I think the issue is not about "what lifestyle", thinking is lifestyle terms
seems to be a byproduct of living in the spectacle society itself! To me this
stuff is first and foremost about truth in life, true freedom, but of course
this path is arduous, there are uncountable layers of overly-simplified semi-
truths over us.

------
force_reboot
The problem with the Situationists is that they have _no_ political program.
They refuse to describe how they would like the world to be, instead coming up
with convoluted explanations for why doing so is unnecessary and
counterproductive. The assertion is basically that capitalism is so terrible
that once we get rid of it, things will _obviously_ be much better.

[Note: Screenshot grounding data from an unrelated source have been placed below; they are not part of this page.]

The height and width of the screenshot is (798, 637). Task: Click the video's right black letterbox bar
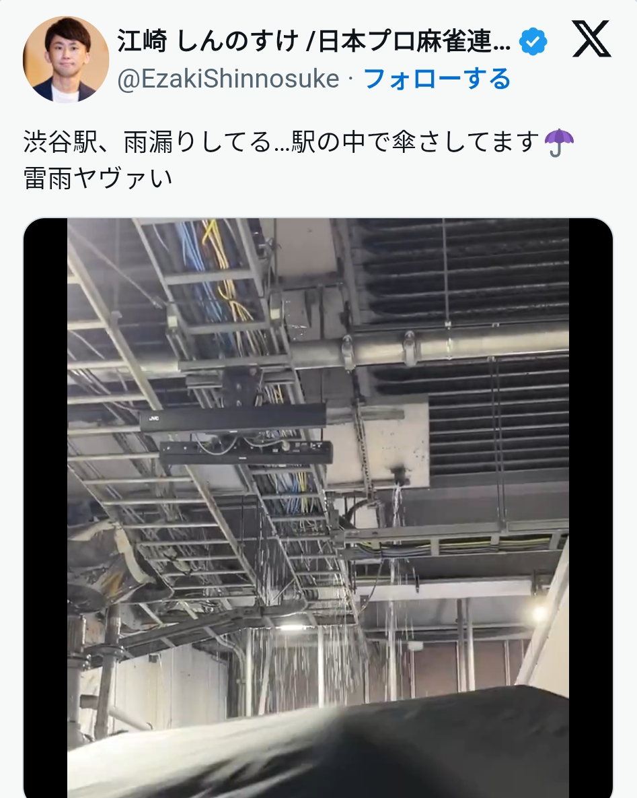(x=591, y=508)
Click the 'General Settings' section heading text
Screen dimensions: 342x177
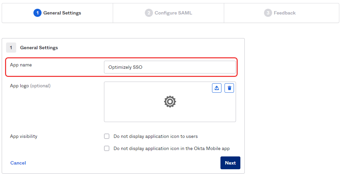39,48
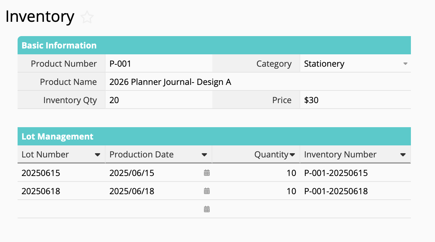The width and height of the screenshot is (435, 242).
Task: Open Production Date column dropdown arrow
Action: click(204, 155)
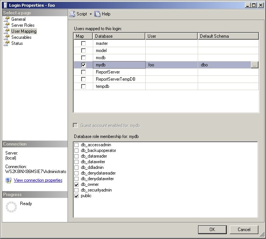266x239 pixels.
Task: Open View connection properties link
Action: click(38, 180)
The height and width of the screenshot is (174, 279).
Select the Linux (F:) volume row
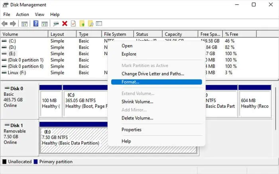click(x=17, y=73)
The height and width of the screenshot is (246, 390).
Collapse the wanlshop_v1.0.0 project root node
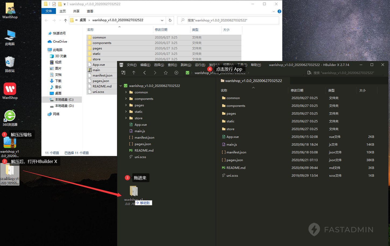pyautogui.click(x=121, y=86)

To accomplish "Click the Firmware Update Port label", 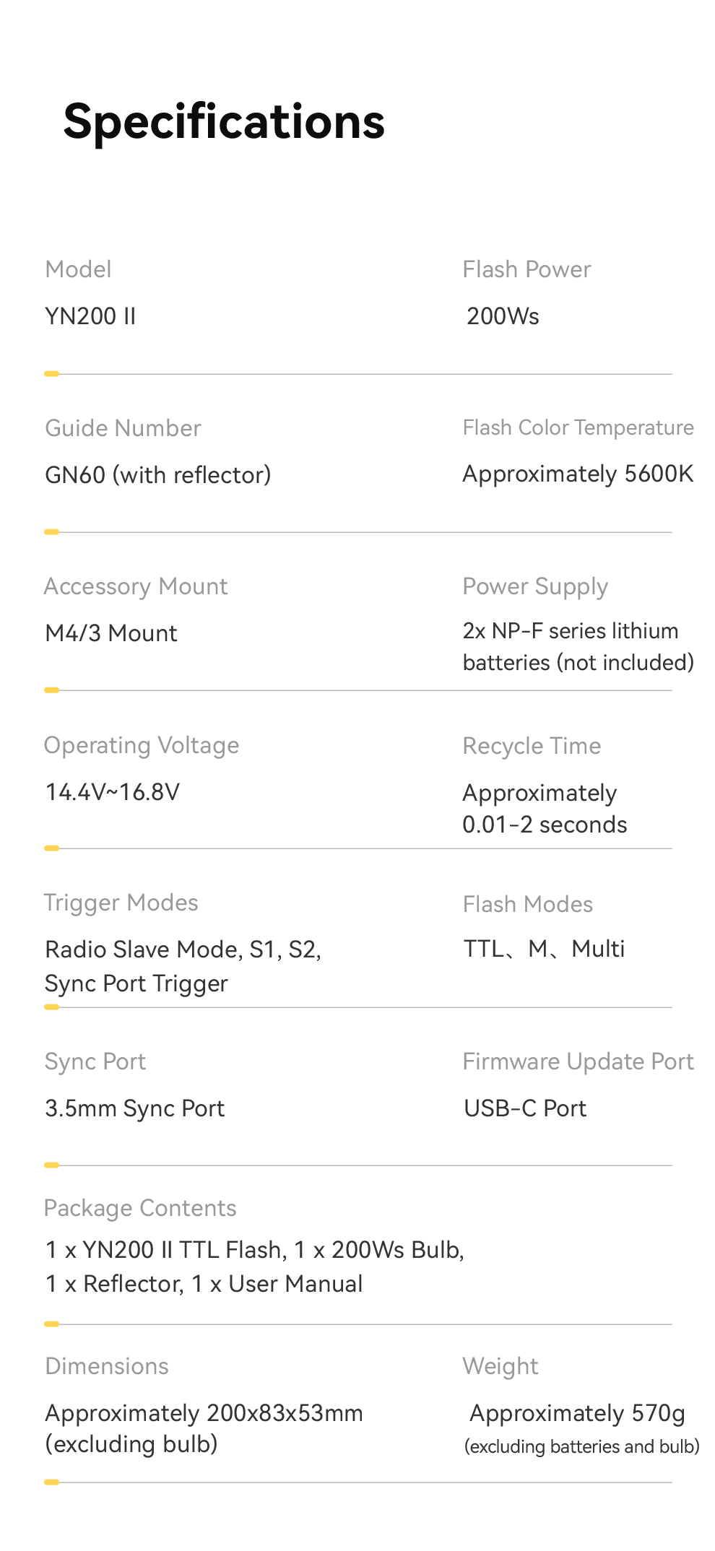I will pyautogui.click(x=578, y=1061).
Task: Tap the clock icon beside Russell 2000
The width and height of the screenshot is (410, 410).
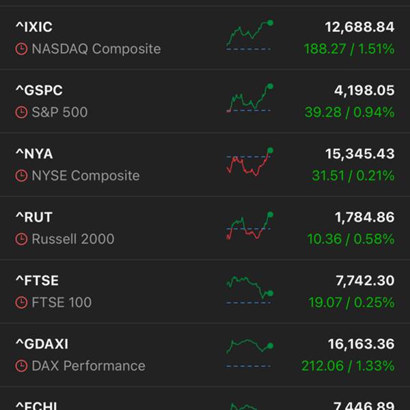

Apologists have tried to fill in the gaps with a utopian vision [1] where we
maintain the a similar standard of living but without wasting energy on
conspicuous consumption. I agree that developing a culture that avoids
conspicuous consumption would probably mean we could get by with less work.
However there would still be enough work leftover to either require
capitalism, or socialist style forced labor, both of which situationists
explicitly reject.

[1] see
[https://en.wikipedia.org/wiki/Hans_Widmer](https://en.wikipedia.org/wiki/Hans_Widmer)

------
mordae
Hmm,
[https://www.youtube.com/watch?v=NhheiPTdZCw](https://www.youtube.com/watch?v=NhheiPTdZCw)
anyone?

(Finish the video before replying.)

------
neilellis
I absolutely loved this when I first read it in the early 90s, it's amazing
how it seems _more_ accurate as time has gone on.

Don't dream here, be-he-here ... ;-)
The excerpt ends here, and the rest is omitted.